Since client connections already do fcntl(FD_CLOEXEC), postgres_fdw
connections didn't have this problem.  It seems reasonable to want to
skip a couple of system calls there too; also, client programs might
also be interested in future-POSIX's atomic race-free close-on-exec
socket fabrication.  So here also is a patch to use SOCK_CLOEXEC on
that end too, if available.

But ... hmph, all we can do here is test for the existence of
SOCK_NONBLOCK and SOCK_CLOEXEC, since there is no new function to test
for.  Maybe we should just assume accept4() also exists if these exist
(it's hard to imagine that Apple or IBM would address atomicity on one
end but not the other of a socket), but predictions are so difficult,
especially about the future!  Anyone want to guess if it's better to
leave the meson/configure probe in for the accept4 end or just roll
with the macros?

▸ Dataset extract
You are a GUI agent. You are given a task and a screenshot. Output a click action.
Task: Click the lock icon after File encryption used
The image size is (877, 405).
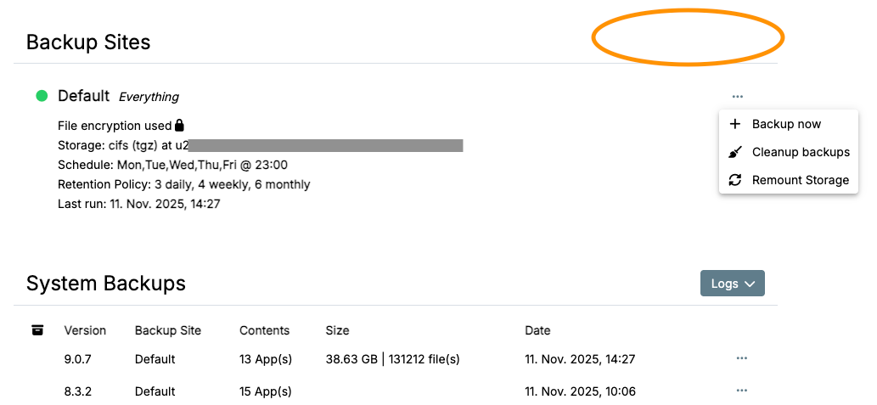click(180, 126)

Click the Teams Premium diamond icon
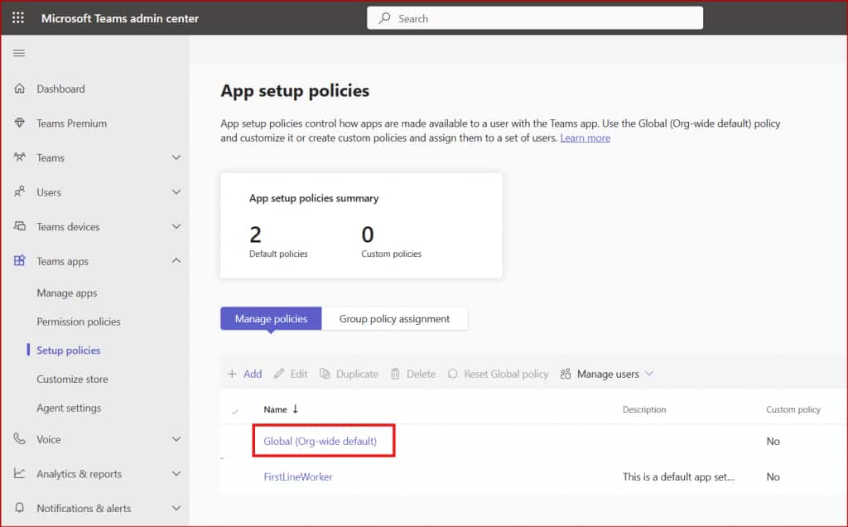point(20,123)
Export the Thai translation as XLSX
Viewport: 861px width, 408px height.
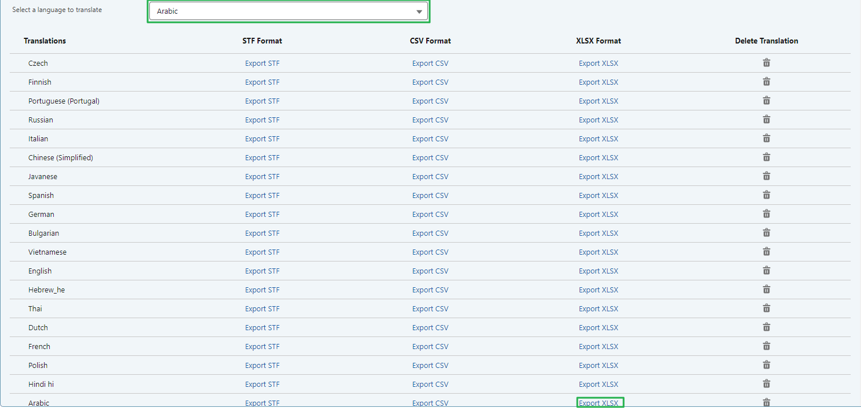(598, 308)
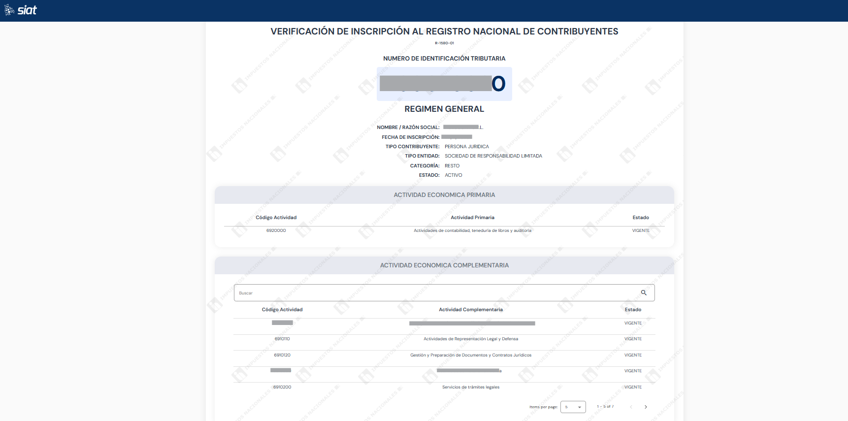848x421 pixels.
Task: Select activity code 6920000
Action: click(276, 230)
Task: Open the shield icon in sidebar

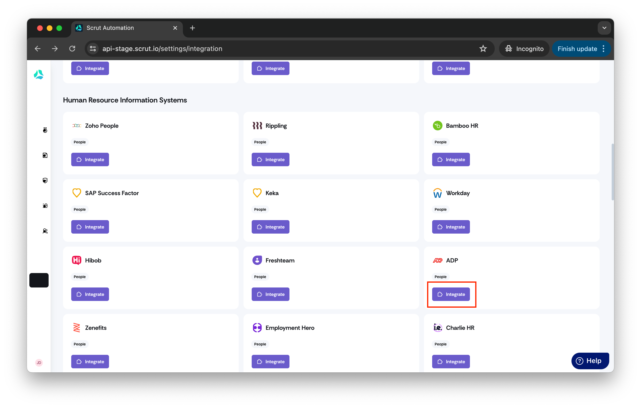Action: [45, 180]
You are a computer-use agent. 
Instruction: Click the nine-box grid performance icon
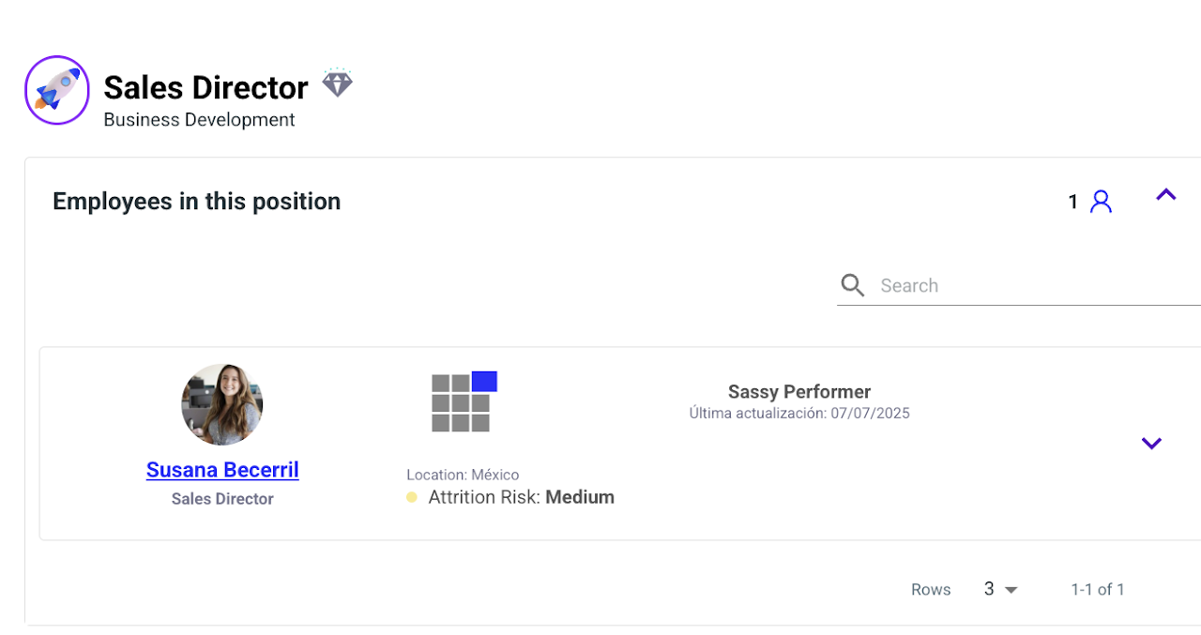461,403
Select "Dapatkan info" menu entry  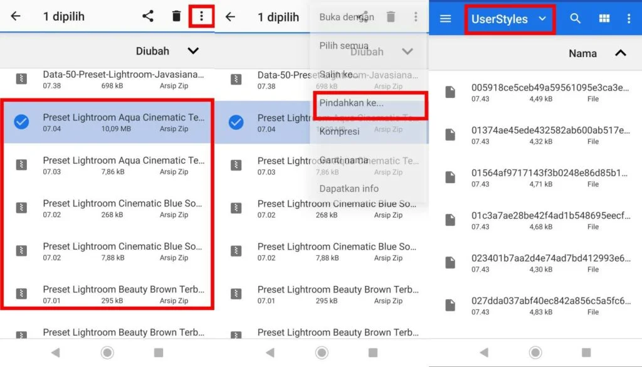pos(349,188)
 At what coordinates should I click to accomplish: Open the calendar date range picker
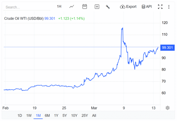click(x=85, y=6)
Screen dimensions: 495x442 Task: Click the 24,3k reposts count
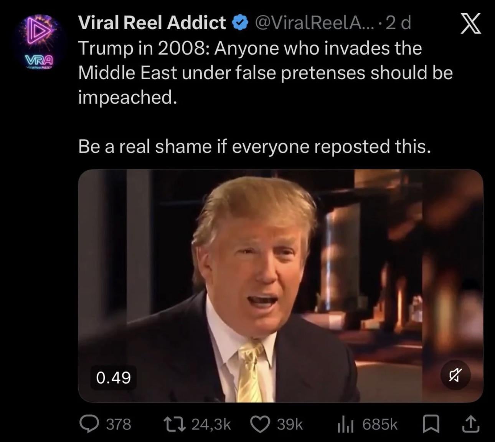click(x=211, y=424)
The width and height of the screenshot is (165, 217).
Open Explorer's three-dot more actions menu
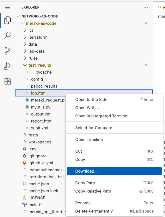(146, 7)
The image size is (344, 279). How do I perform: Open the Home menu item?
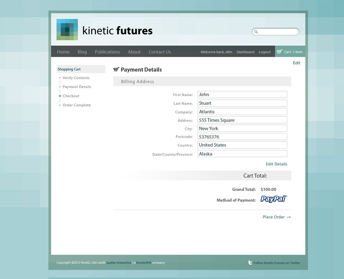63,52
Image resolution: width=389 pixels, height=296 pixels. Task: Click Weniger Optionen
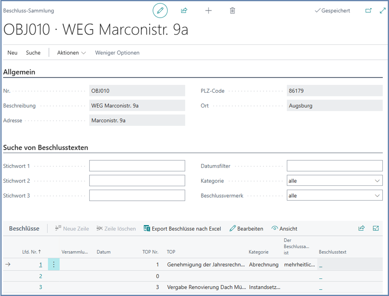coord(117,53)
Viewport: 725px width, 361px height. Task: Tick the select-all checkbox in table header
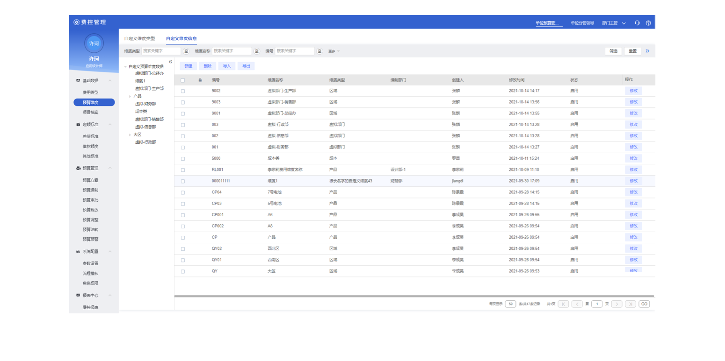point(183,80)
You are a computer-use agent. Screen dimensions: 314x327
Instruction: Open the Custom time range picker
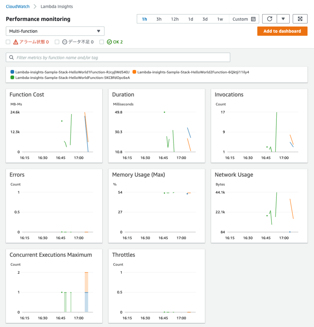click(240, 19)
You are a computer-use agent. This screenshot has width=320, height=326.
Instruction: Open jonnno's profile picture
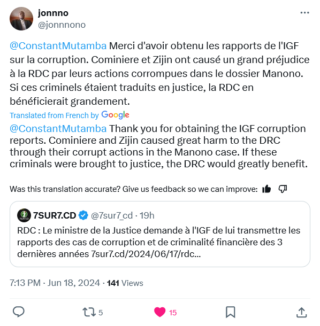[21, 19]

▸ Challenge
Duplicate the passage on close-on-exec sockets, everything from "But ... hmph, all" down to "with the macros?", without altering any character.

▸ Answer to the task
But ... hmph, all we can do here is test for the existence of
SOCK_NONBLOCK and SOCK_CLOEXEC, since there is no new function to test
for.  Maybe we should just assume accept4() also exists if these exist
(it's hard to imagine that Apple or IBM would address atomicity on one
end but not the other of a socket), but predictions are so difficult,
especially about the future!  Anyone want to guess if it's better to
leave the meson/configure probe in for the accept4 end or just roll
with the macros?